After all that, we were set about to alter the code we’d done for our ship last week. Both the RotateShip and AccelerateShip could be simplified in the Update function.

Rather than having a massive amount of code in our Update function, we created two separate functions for the ship and called on them from Update. This can become even more useful in games where there are more functions than what we just have here.


Another useful tool we were shown today was using the Unity menu system. While I tried to some with my walking simulator, I did have issues trying to get the different parts of code to work the way I wanted – every time I tried to bring up a keypad with buttons, the game would slightly break. It will be extremely useful to learn more about buttons from the very basics and how they can be integrated into our 2D and 3D games.

Our first task was to navigate through the menus to add a button to our UI:

In this screengrab, there are two buttons, but we began with just looking at the Start Game button and ended up adding more as we saw fit.

With this button, we were shown a new script we could implement: when the button is clicked by the player, Unity would load up the first level of the game.


This script is very similar to the original one we looked at the other week, when the ship would collide and “die” in game, the game would reload. However, if the ship managed to reach its goal, it would move on to the next level.



After this, we needed to look at the components. From here, we can see the default button script where we could change the image of our button from the default Unity one to one we made ourselves. However, the more important section is at the bottom where it says “On Click”. This is what will happen when the player clicks on the button.
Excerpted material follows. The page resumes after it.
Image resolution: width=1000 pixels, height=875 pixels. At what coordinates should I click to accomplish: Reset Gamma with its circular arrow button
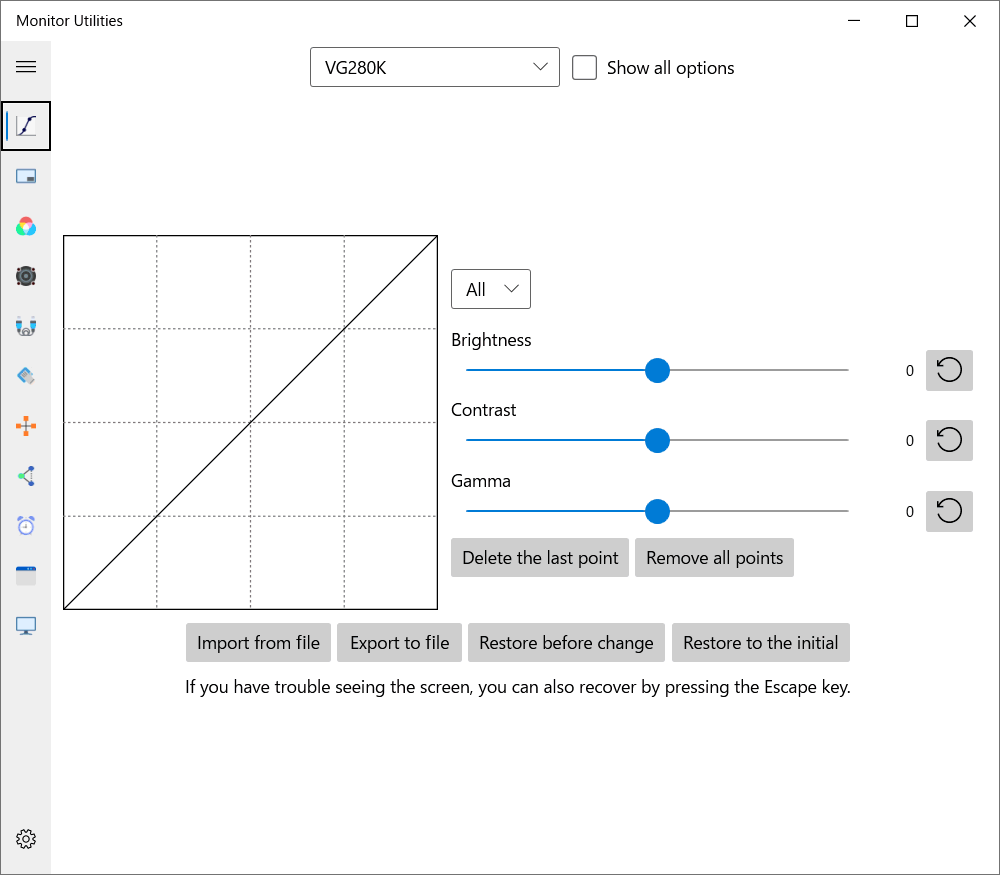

You could implement a variety of things, however here we knew we wanted to call on a script we’d attached to our button (the ButtonController) and the scene that would load was going to be scene1 (or the first level of my game).

I thought that this was brilliant and felt that I could practice a bit more by altering a few other parts of my script. Ant also suggested we could add a credits screen from the main menu, that would take the player to a new scene with the credits displayed.

Below was the final result of the new alterations and a meagre play-through that will be the start of my game. The first asteroid was still being used as the “next level” goal, but I was thinking of implementing wormholes or portals that the player could fly through to get to higher levels.


I also noticed that Ant has a number of tutorials based on this lesson linked through Moodle, so I think I’ll have a bash at adding a few more things to the game before our next class. Chances are, I’ll post about the tutorial as/when I get to it!